Kiernan blinks at me once with those mesmerizing eyes, and shakes her head. “No,” she says

softly, her brows knitting upwards in an expression I’ve never seen on her before. “I wouldn’t have even

tried.”
I can’t think of anything to say in response, deeply confused by Kiernan’s words. “What… what

do you mean?” It doesn’t make sense, the notion of Kiernan being unable to escape. Of not even giving

it a shot. I squint at her, blurring my vision into a dizzying smear of light. “Of course you would’ve.”

But now I’m not so sure, and before I can rush into another perplexed few sentences, Kiernan

brings a finger to my mouth in a silent shushing gesture.
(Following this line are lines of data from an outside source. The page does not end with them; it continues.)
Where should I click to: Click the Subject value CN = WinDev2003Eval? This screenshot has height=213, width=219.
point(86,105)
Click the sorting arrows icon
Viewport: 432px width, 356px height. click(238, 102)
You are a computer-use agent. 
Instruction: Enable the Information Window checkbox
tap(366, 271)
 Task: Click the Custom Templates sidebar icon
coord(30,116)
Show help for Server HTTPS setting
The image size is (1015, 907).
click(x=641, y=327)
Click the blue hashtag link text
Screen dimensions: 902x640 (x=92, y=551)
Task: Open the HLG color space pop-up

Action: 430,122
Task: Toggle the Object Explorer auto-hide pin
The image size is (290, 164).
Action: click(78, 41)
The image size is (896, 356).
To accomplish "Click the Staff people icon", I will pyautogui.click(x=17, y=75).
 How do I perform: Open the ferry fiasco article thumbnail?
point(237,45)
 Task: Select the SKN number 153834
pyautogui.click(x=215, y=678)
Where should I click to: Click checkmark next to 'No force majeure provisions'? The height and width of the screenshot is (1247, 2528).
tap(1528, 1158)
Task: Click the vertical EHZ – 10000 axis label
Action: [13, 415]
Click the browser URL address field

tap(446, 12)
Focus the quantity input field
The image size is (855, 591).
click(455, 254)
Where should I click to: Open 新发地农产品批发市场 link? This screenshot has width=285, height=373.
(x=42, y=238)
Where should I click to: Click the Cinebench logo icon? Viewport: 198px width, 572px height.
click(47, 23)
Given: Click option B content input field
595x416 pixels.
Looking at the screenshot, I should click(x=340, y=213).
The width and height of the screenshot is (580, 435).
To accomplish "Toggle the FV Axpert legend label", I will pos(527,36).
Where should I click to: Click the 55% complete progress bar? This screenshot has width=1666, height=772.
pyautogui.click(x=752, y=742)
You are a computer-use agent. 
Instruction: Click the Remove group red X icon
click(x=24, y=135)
In any other situation, a guard shushing her

monarch would’ve been deeply offensive, but I oblige and focus clumsily on slowing my heartbeat,

which, traitorously, had begun to drum an erratic dance against my ribs the second her finger made

contact with my cupid’s bow.

For a brief, time-frozen moment, all we do is stare at each other. I must look like I’m panicking,

because Kiernan moves her hand to clasp onto mine again, not breaking eye contact as she continues.

“Not a chance,” she tells me, struggling to squash down a smile that annihilates whatever efforts I’d

made to calm my racing heart.

“Why?” I whisper.

The smile wins out. “Because.” She shrugs, trying and failing to seem nonchalant, and settles

herself so close beside me that her breath stirs the grass by my ears and washes over my face, bringing

with it the faint aroma of the apulli wine. So close that I could count every freckle on her nose and

every eyelash if I had the time and so close that finally that closed-off, wary part of her doesn’t feel so

distant. She lets out a tiny wisp of a laugh and brings her hand to cup my cheek, rough from training in

the Kazaeran yet still molding perfectly to me, brushing her thumb along my cheekbone and

entangling her fingers in my egregiously knotted hair. “I couldn’t have brought myself to break out,

when I knew the second I saw you that I was meant to be yours.”